Membrane interactions and the resulting engulfment of mycobacteria into the amoebae [44] as well as subsequent mechanisms for bactericidal effect [45] have been studied. Co-culture of mycobacteria with these amoebae may result in either amoebae killing by the mycobacteria, mycobacteria killing by the amoebae or any sympatric living between the organisms in the case of the so-called amoeba-resisting mycobacteria (Fig. 1).

The composition in cell wall lipopolysaccharides influences the phagocytosis of mycobacteria. This is illustrated by the observation that Mycobacterium bovis is phagocyted by Acanthamoeba castellanii whereas the BCG clone, derived from M. bovis by genome reduction, is not phagocyted in the same model [46] (Table 1). This observation therefore suggests that some genetic determinants may drive the phagocytosis of mycobacteria by amoebae. It has been observed that mycobacterial cell wall composition acts as antiphagocytosis factors in co-culture of M. marinum by amoebae including Dictyostelium discoideum, Acanthamoeba catsellanii and A. polyphaga [47], [48]. These data correlate with observations in macrophages [48] and the zebrafish [47], indicating that amoebae are an appropriate model organism to screen mycobacteria for host interactions. However, we observed the opposite in the M. tuberculosis complex; indeed, we observed that the smooth-colony variant Mycobacterium canettii was significantly more readily phagocytosed by A. castellanii than the rough-colony variants M. tuberculosis and M. bovis; the percentage of phagocytosed inoculum was respectively 89/0.6%, 12.4/0.3% and 11.7/0.2% [49].

Killing of amoeba results from the extensive multiplication of intracellular mycobacteria and indeed, the amoeba itself may promote the growth of its invader [50]. Accordingly, the mycolactone toxin synthesized by a plasmid-encoded polyketide synthase of M. ulcerans [51] is not cytotoxic against D. discoideum [52]. Interestingly, we observed that mycobacteria <2 μm do not multiply within or kill the amoebae; whereas the opposite is observed for mycobacteria >2 μm [53]. Once inside the amoebae, mycobacteria reside in vacuoles (Fig. 2).
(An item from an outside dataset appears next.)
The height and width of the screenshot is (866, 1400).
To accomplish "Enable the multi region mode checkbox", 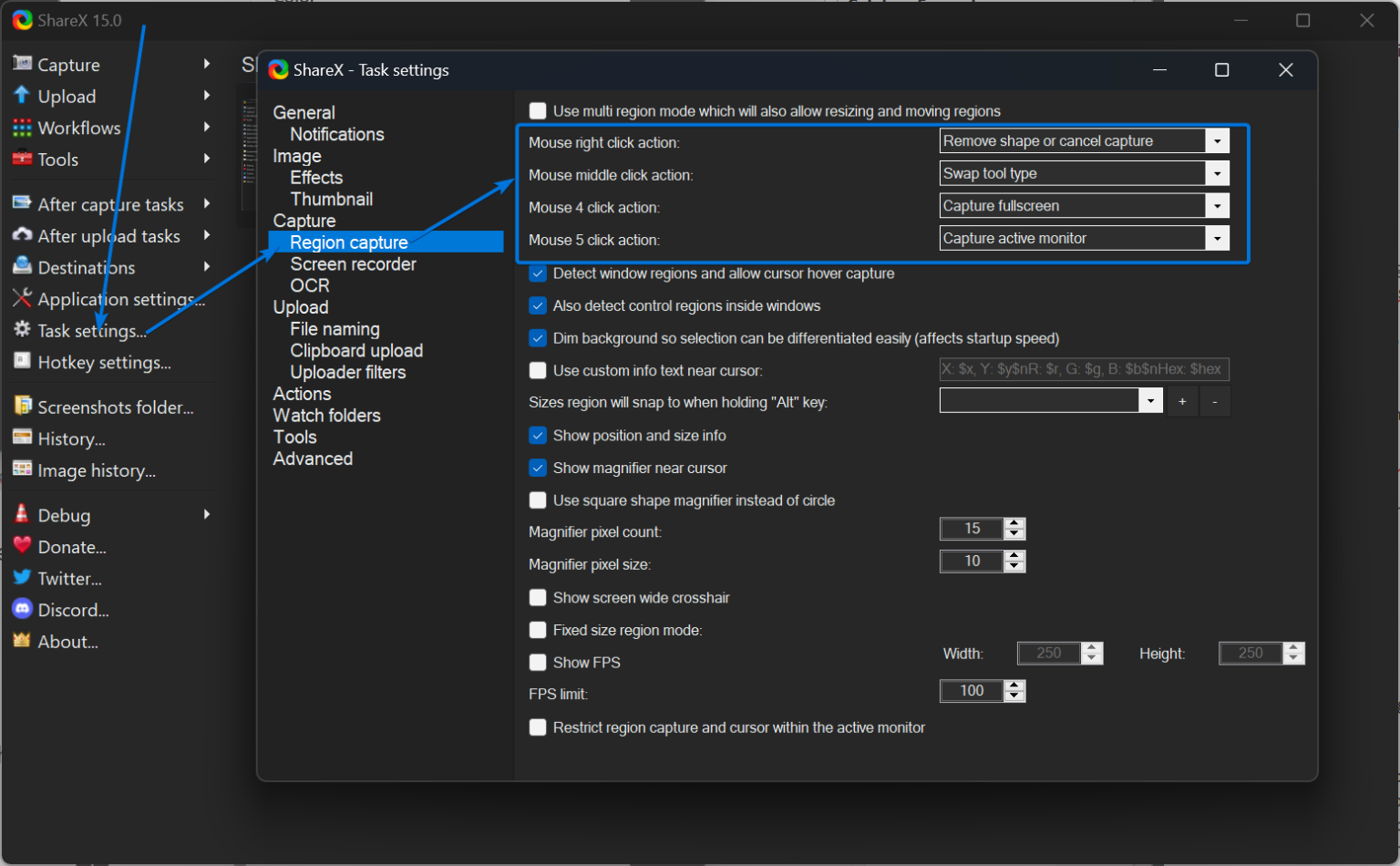I will tap(538, 110).
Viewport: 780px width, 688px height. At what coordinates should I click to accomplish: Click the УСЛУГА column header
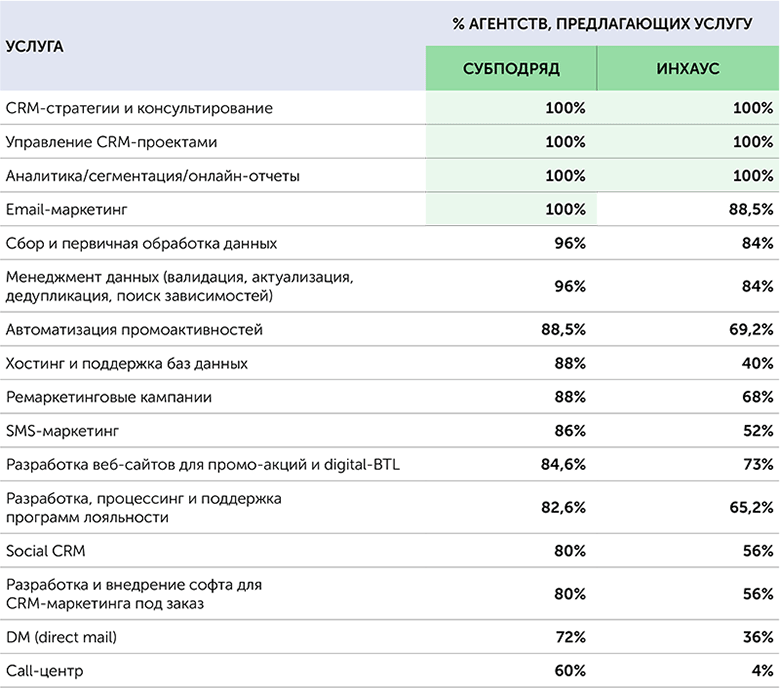[35, 46]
As for mycobacteria residing for longer periods into amoebae, we observed that amoebae were a place for genetic exchanges between the mycobacteria, other symbiotic intraamoebal organisms and the amoeba itself [12]. In this study, the phylogenetic analysis of the gene encoding a pyridine nucleotide disulfide oxidoreductase (pyr-redox) yielded a non-conventional topology, placing non-tuberculous mycobacteria in a clade with the intraamoebal gamma-Proteobacteria Legionella, the ciliate Tetrahymena thermophila and D. discoideum. Furthermore, co-culture of M. avium and Legionella pneumophila within A. polyphaga confirmed the biological relevance of this observation [12]. Further, intraamoebal location has been shown to increase the virulence of M. avium, in terms of enhanced entry into cells and in a mice model [33].

Some mycobacteria are encysted with the host (Table 1). We showed that compared to other bacteria, which are residing within the cytoplasm, M. avium complex mycobacteria are residing in the wall of the cysts [54]. We observed that, unexpectedly, mycobacteria of the M. tuberculosis complex do encode for a set of 3 functionnal cellulases which are enzymes mainly devoted to the digestion of plants [55], [56].
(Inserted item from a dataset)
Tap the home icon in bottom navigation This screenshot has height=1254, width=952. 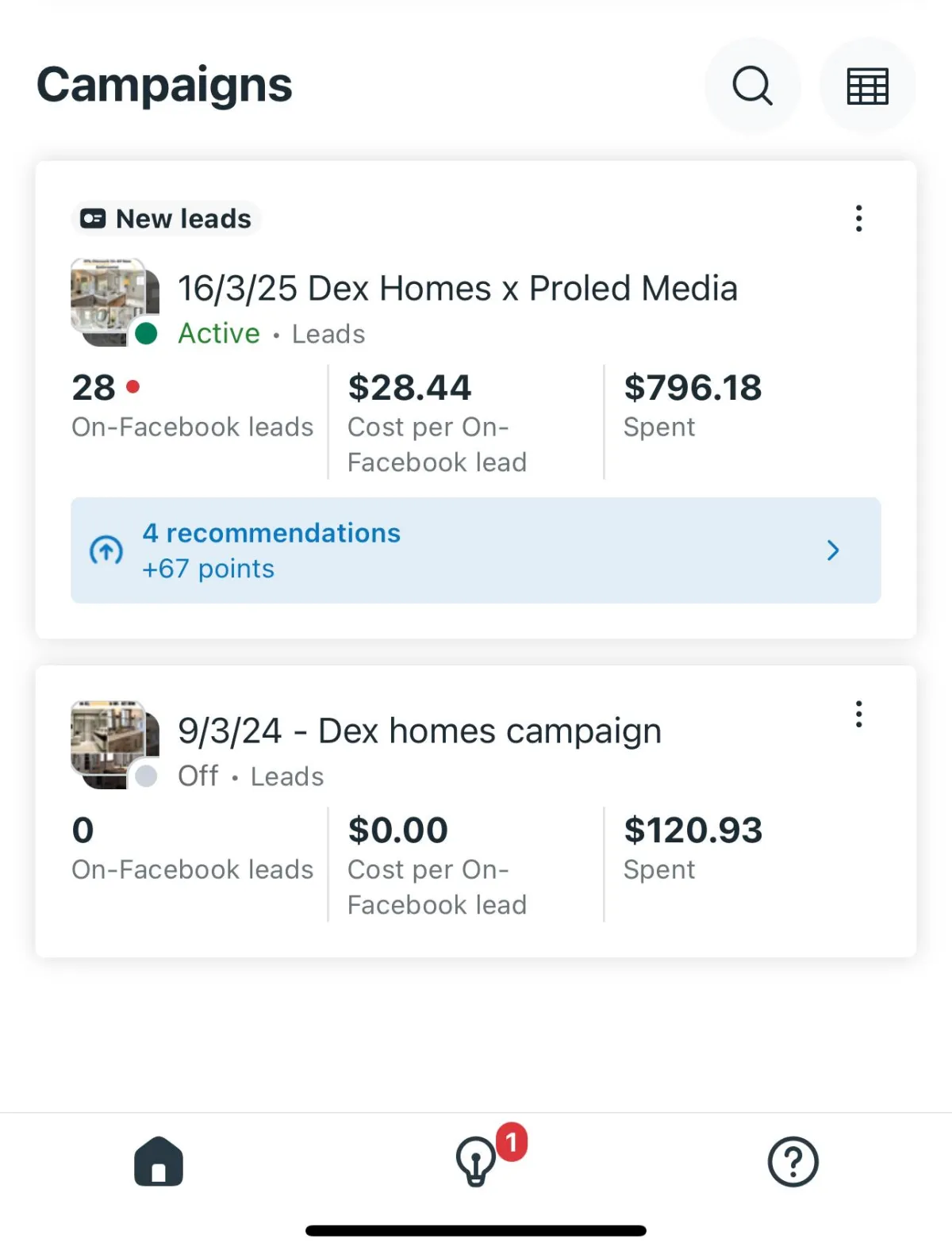click(159, 1162)
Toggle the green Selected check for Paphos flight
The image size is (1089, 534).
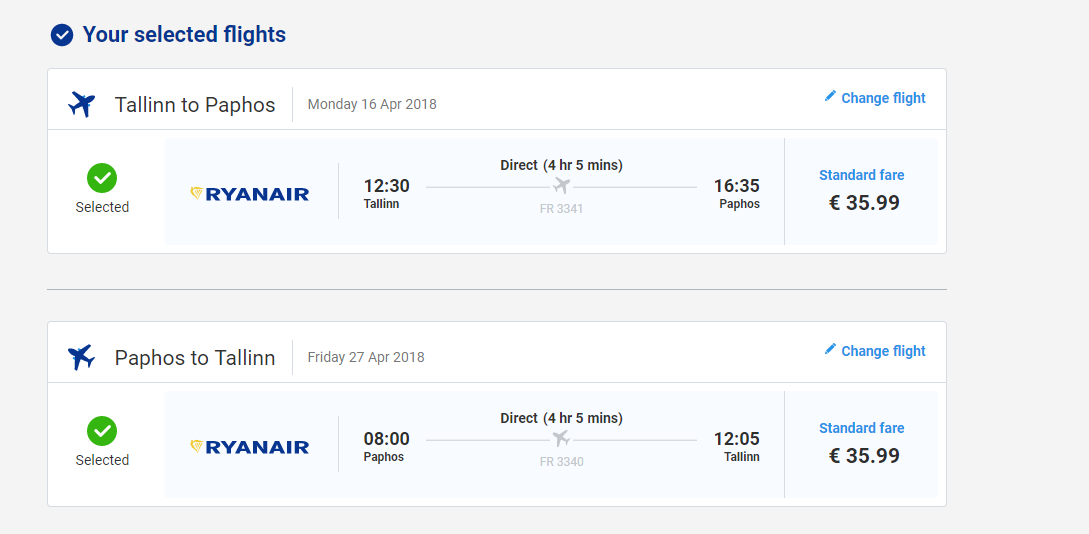[x=102, y=431]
Mycobacterial cellulases may play a role in the encystment and de-encystment of the amoebae indured by mycobacteria.

In the community, the first cases of Mycobacterium fortuitum furunculosis were reported after attendance of nail salon in the United States [57]. A large outbreak investigated in California was due to contamination of the water footbath with M. fortuitum and razor shaving was a risk factor for lesions [57]. Mycobacterium mageritense was responsible for another, similar situation in another nail salon [58]. Both organisms have been shown to be amoeba-resisting mycobacteria (Table 1). Also, contact lens storage cases were shown to contain Acanthamoeba amoeba, and Mycobacterium chelonae, an amoeba-resisteing species. Both have been implicated in polymicrobial keratitis [59], [19]. In-between the hospital and the community, we recovered Mycobacterium chelonae from contact lens liquid where we also isolated several protozoa, mainly Acanthamoeba sp. amoeba [Drancourt M, unpublished data]. Presumably, contact lens cases have been contaminated by house water during manipulations by the patient.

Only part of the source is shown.